→ Exercise aim: Word for word, transcribe the data below from the line with "You are a computer-use" to the line with "Instruction: Expand the Equipment Fans folder", keeping both of those lines.

→ Data to use:
########

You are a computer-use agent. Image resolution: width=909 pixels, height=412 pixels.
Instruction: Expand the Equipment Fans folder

########

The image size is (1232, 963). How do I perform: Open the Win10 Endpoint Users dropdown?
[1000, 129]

########

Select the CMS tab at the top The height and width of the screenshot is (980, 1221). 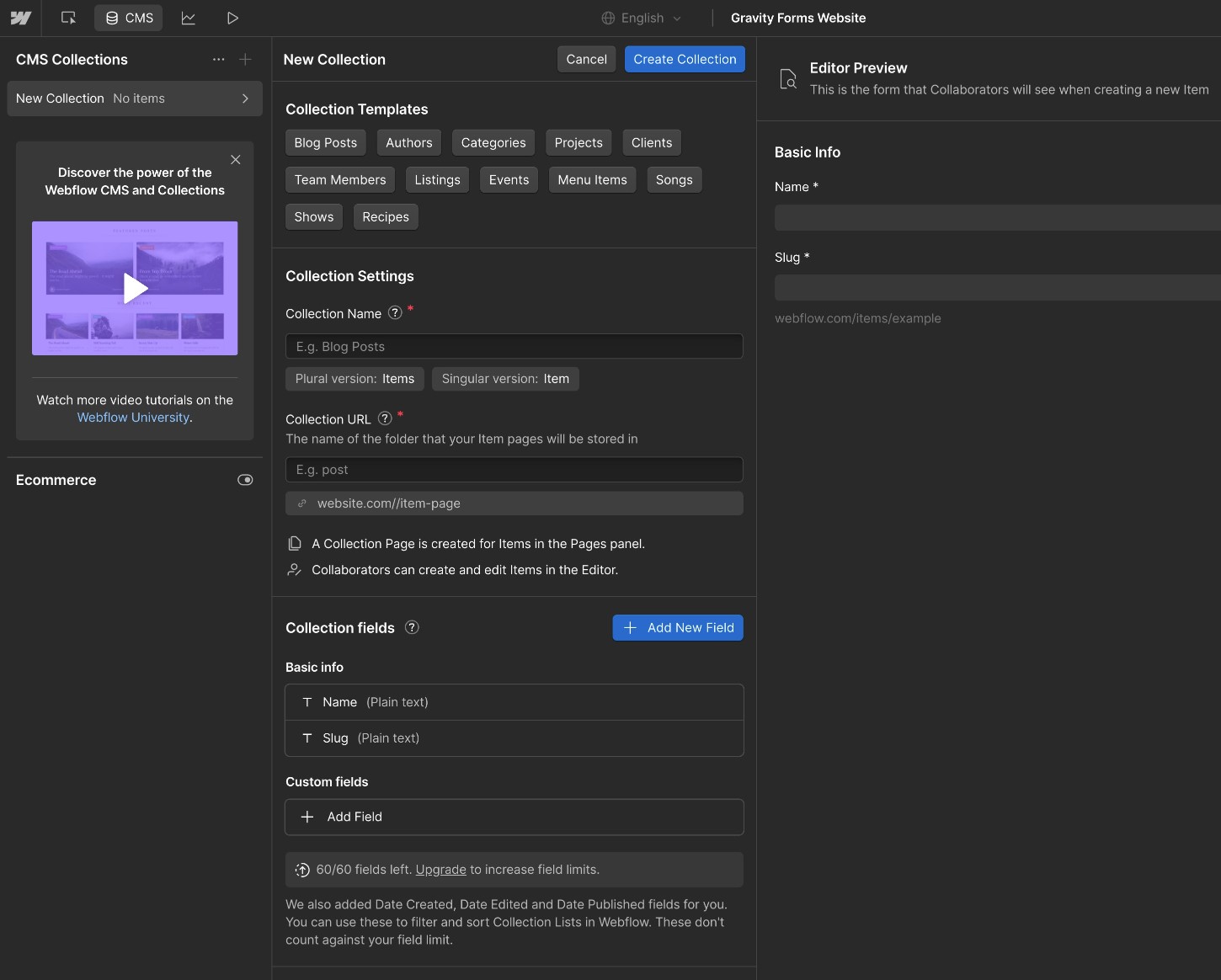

########

→ Exercise output:
You are a computer-use agent. Image resolution: width=909 pixels, height=412 pixels.
Instruction: Expand the Equipment Fans folder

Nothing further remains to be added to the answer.